Master of the Book
"Of making many books there is no end." In the hands of the master bibliographer Moritz Steinschneider, a phenomenon that induced despair in the author of Ecclesiastes was converted into great science and even greater art.
Steinschneider (1816–1907) lived through the 19th century and into the early decades of the 20th. One of the founders of the academic study of Judaism before there were typewriters, let alone departments of Jewish studies, he took upon himself the gargantuan task of cataloguing the vast numbers of Hebrew and Judaic treasures, in print and manuscript, scattered throughout state, municipal, and university libraries of Europe.
His output was as staggering as it was painstakingly meticulous: fourteen hundred publications, including numerous thick volumes, not counting reviews and a voluminous (and often acerbic) correspondence. His bibliographies brought to light hitherto inaccessible genres and epochs, with countless works of mysticism, philosophy, poetry, history, and science taking their place on the bookshelf alongside the ever-dominant Talmud. Together with other Jewish scholars of the time, he also played a foundational role in the modern study of Islam.

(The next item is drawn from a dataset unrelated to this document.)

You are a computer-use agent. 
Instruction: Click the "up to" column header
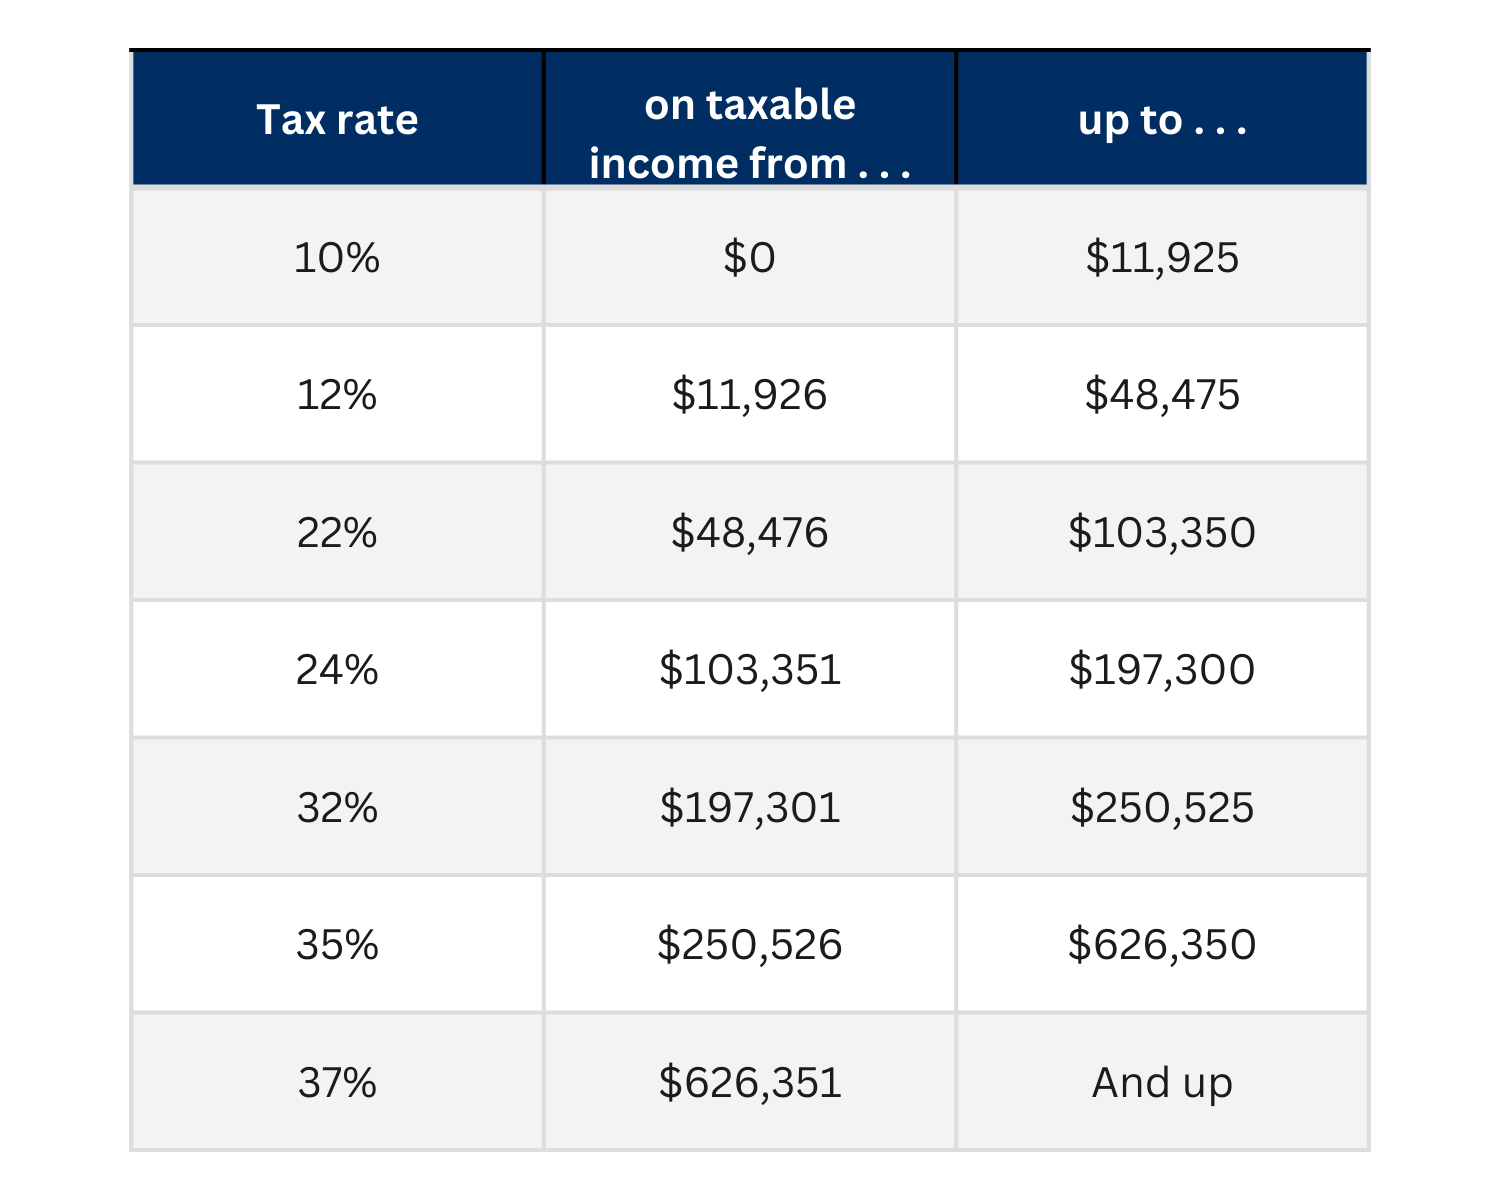(1162, 120)
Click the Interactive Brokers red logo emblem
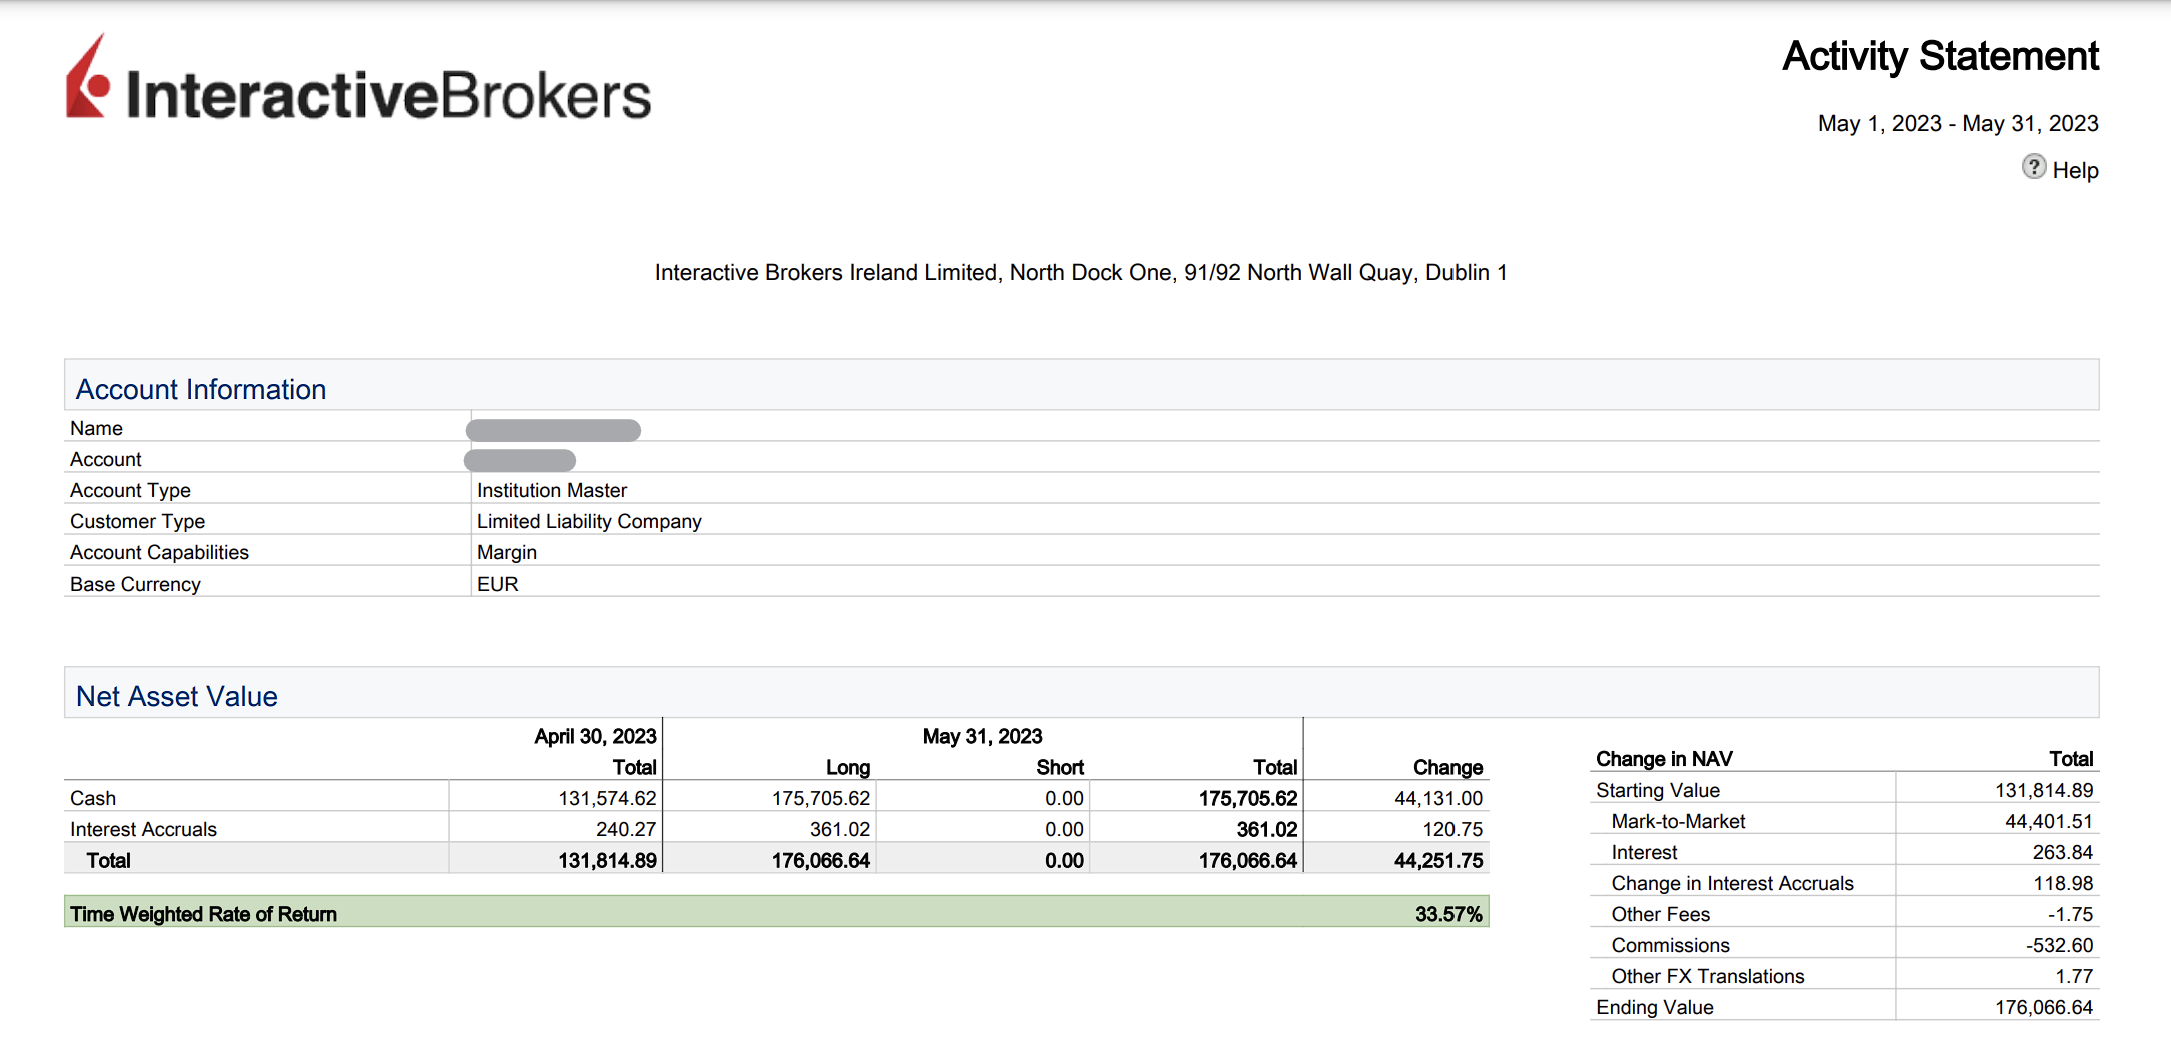The width and height of the screenshot is (2171, 1046). pos(88,78)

Memory has not been kind to Steinschneider, partly on account of the charge that he was less interested in living Judaism than, as he is once said to have quipped, in "giving the remains a decent burial." It is true that he was no nationalist. But the vigor, passion and scholarly aspiration that drove his work was anything but funereal. As a burst of papers and conferences on the centenary of his death resoundingly confirms, his own living legacy continues to inspire today.